Formation of the target assembly [PPh3Au-CS-BF4-CS-AuPPh3]+, was verified by NMR. All resonances display the same diffusion coefficients (Fig. 12c) for the one-pot and cation–anion assembly (Fig. S69) and the same diagnostic peaks by 1H-NMR (Fig. 13) and 19F-NMR spectroscopy (Fig. S27). These similarities indicate that the same assembly is being produced along different pathways.


image file: d2sc05121d-f13.tif
Fig. 13 Diagnostic 1H NMR peaks (CD2Cl2, 0.5 mM) for [PPh3Au-CS-BF4-CS-AuPPh3]+ obtained by one-pot assembly and cation–anion assembly.

The anion–cation stepwise pathway was also investigated. Using the anion-linked intermediate described earlier, addition of the Au+ precursor produced an 1H NMR spectrum differing from the one-pot and cation–anion pathways (Fig. S56). The ESI-MS did not show any peaks consistent with target assembly. Adding excess BF4 to better match the one-pot pathway did not influence the outcome (Fig. S41). Failure to access the target assembly by the alternative stepwise pathway is surprising and highlights the need to study the impacts of reaction order on multi-component supramolecular assemblies.
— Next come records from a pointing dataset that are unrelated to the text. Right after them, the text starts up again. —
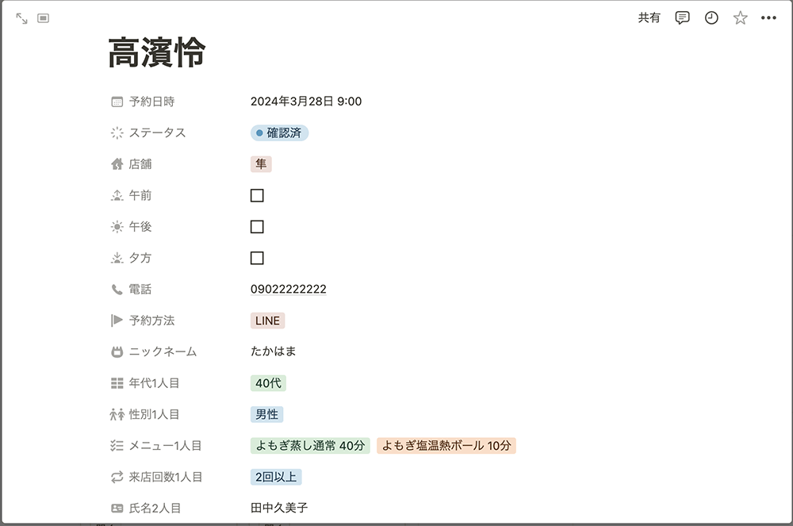793x526 pixels.
Task: Open the comments icon
Action: pos(682,18)
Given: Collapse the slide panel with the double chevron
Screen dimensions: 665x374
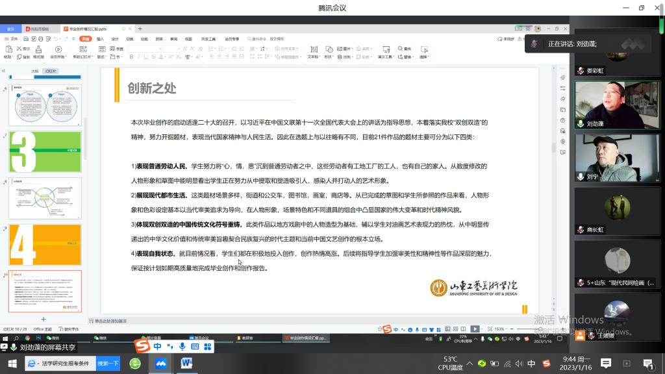Looking at the screenshot, I should point(5,71).
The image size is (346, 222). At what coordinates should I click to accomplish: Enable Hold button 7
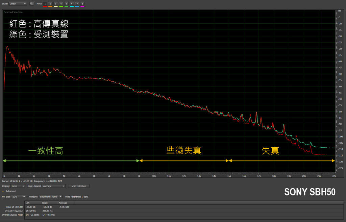pos(77,3)
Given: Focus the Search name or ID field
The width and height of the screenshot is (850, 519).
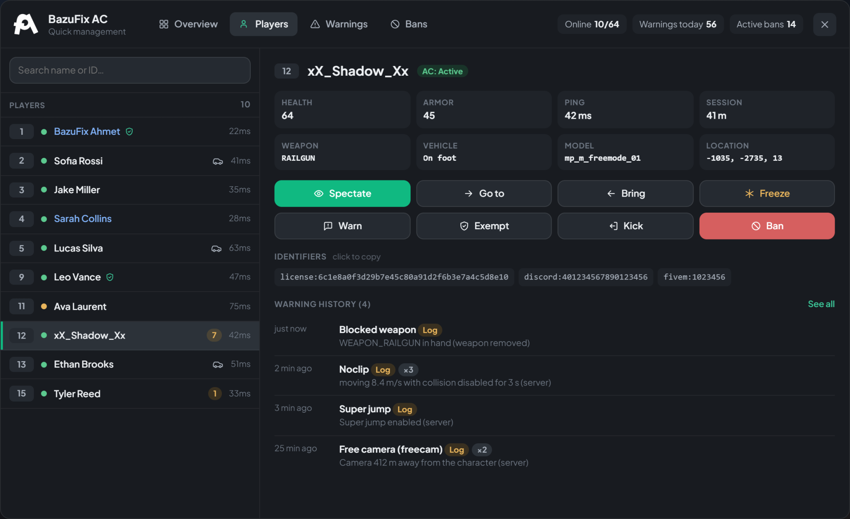Looking at the screenshot, I should (x=130, y=70).
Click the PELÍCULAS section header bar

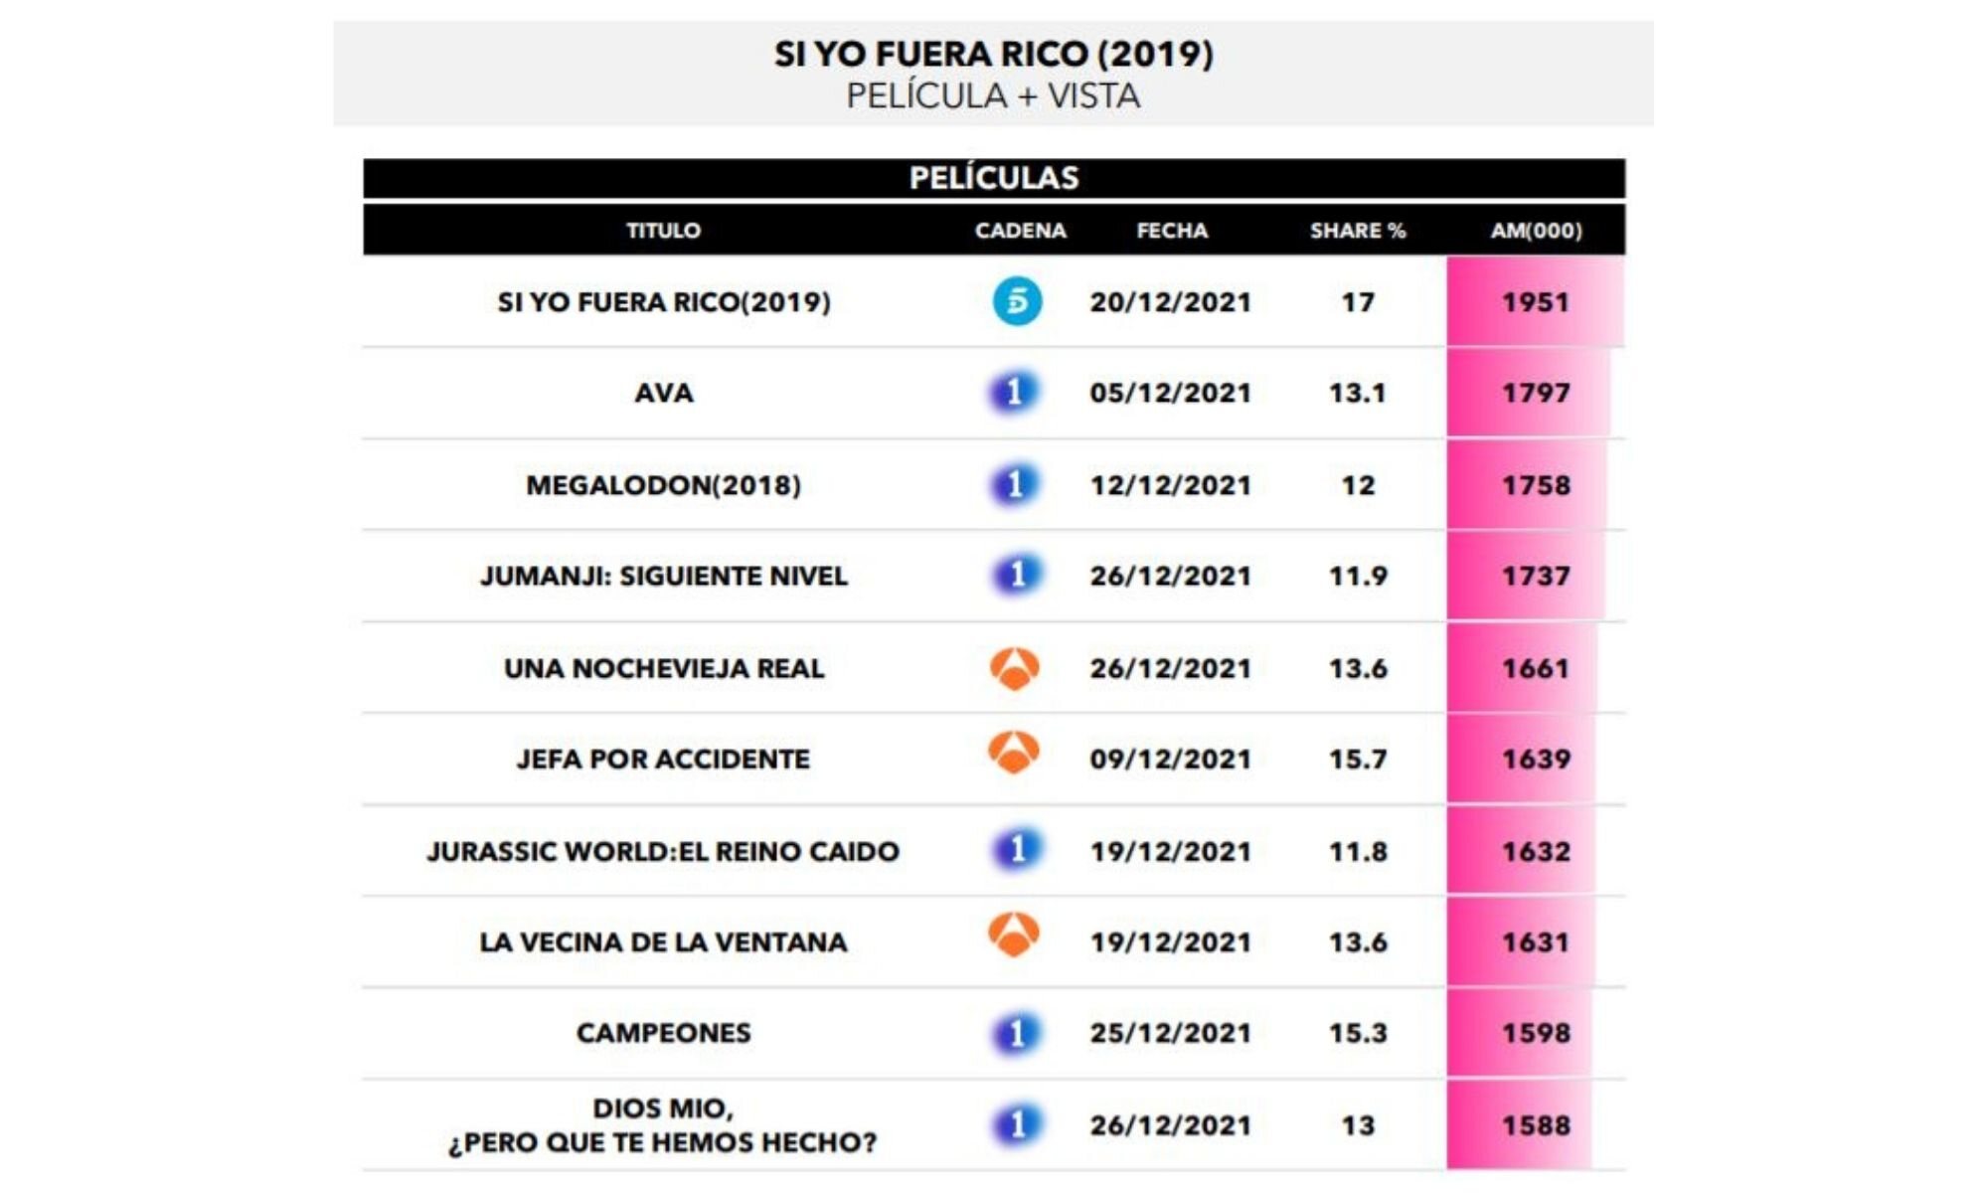[994, 178]
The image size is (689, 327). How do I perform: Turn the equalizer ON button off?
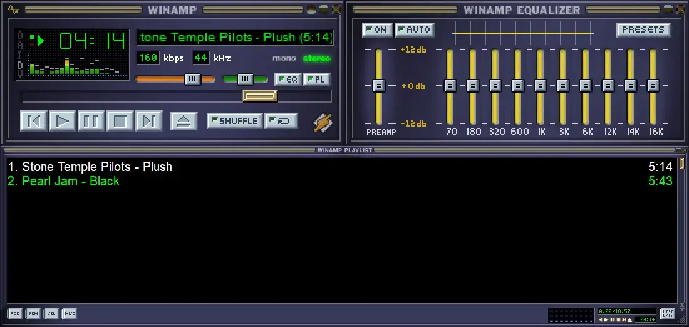click(x=376, y=29)
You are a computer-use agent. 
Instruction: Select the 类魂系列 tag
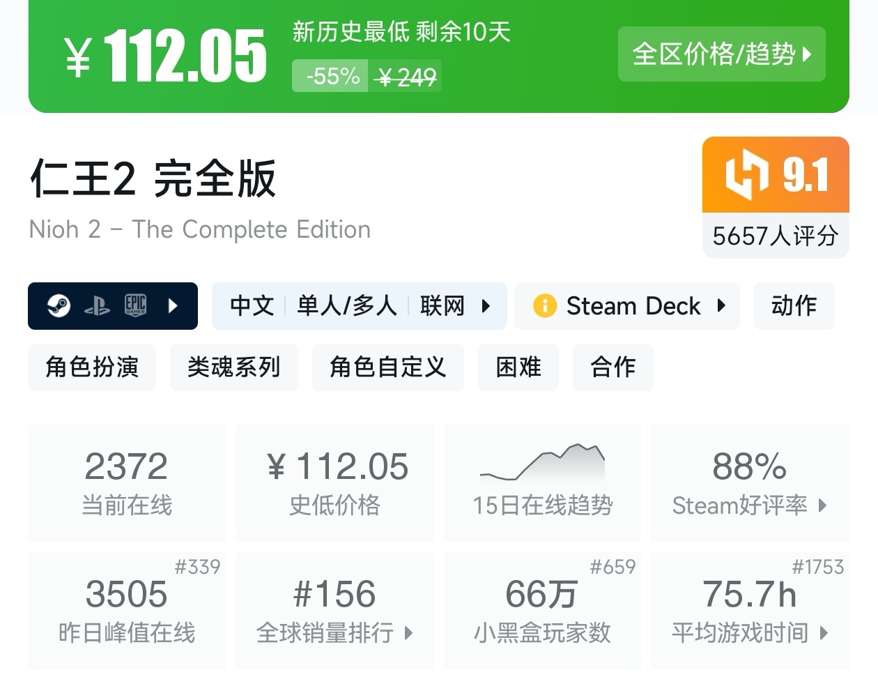point(234,367)
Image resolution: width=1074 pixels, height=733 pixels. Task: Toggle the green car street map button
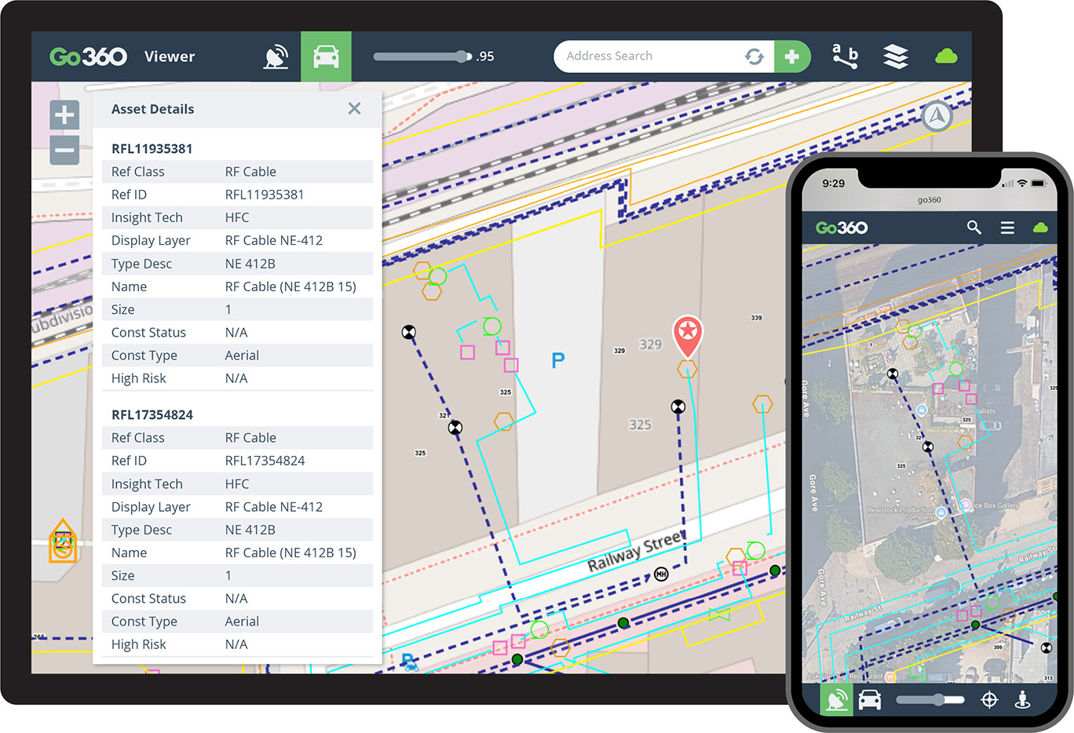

Failure modes using competitive anions

Not every anion that binds tightly to cyanostar29,57,60,61 is also weakly coordinating to metal cations. We were hoping to leverage this idea to target assemblies that could only be produced by pre-complexation of the anion. To explore this idea, we studied how metal complexes survived in the presence of organophosphates, which are known to ligate metals. These phosphates are also known to form threaded pseudorotaxane complexes with cyanostar.62 This study was undertaken using gold and copper complexes, dibutyl phosphate, dibenzyl phosphate, and the parent cyanostar, pCS, as models. However, pre-complexation with cyanostar did not prevent the phosphates from decomposing the copper complexes in 24 hours (Fig. S71–S75). A gold complex showed similar behavior (Fig. S76 and S77) as did the cationic intermediate [PPh3Au-CS]·NTf2 (Fig. S77). While we saw some evidence of a threaded pseudorotaxane, the 1H NMR spectra suggests that the phosphate binds to the gold ions in the complex as opposed to the cyanostar cavity (Fig. S71). In addition, the bisulfate (HSO4)57,60 and n-hexylphosphonate (C6H13PO3H)29 anions that can drive cyanostar dimerization, behaved poorly and stripped copper ions off the complex (Fig. S71–S75). An instantaneous loss of color was indicative of decomplexation.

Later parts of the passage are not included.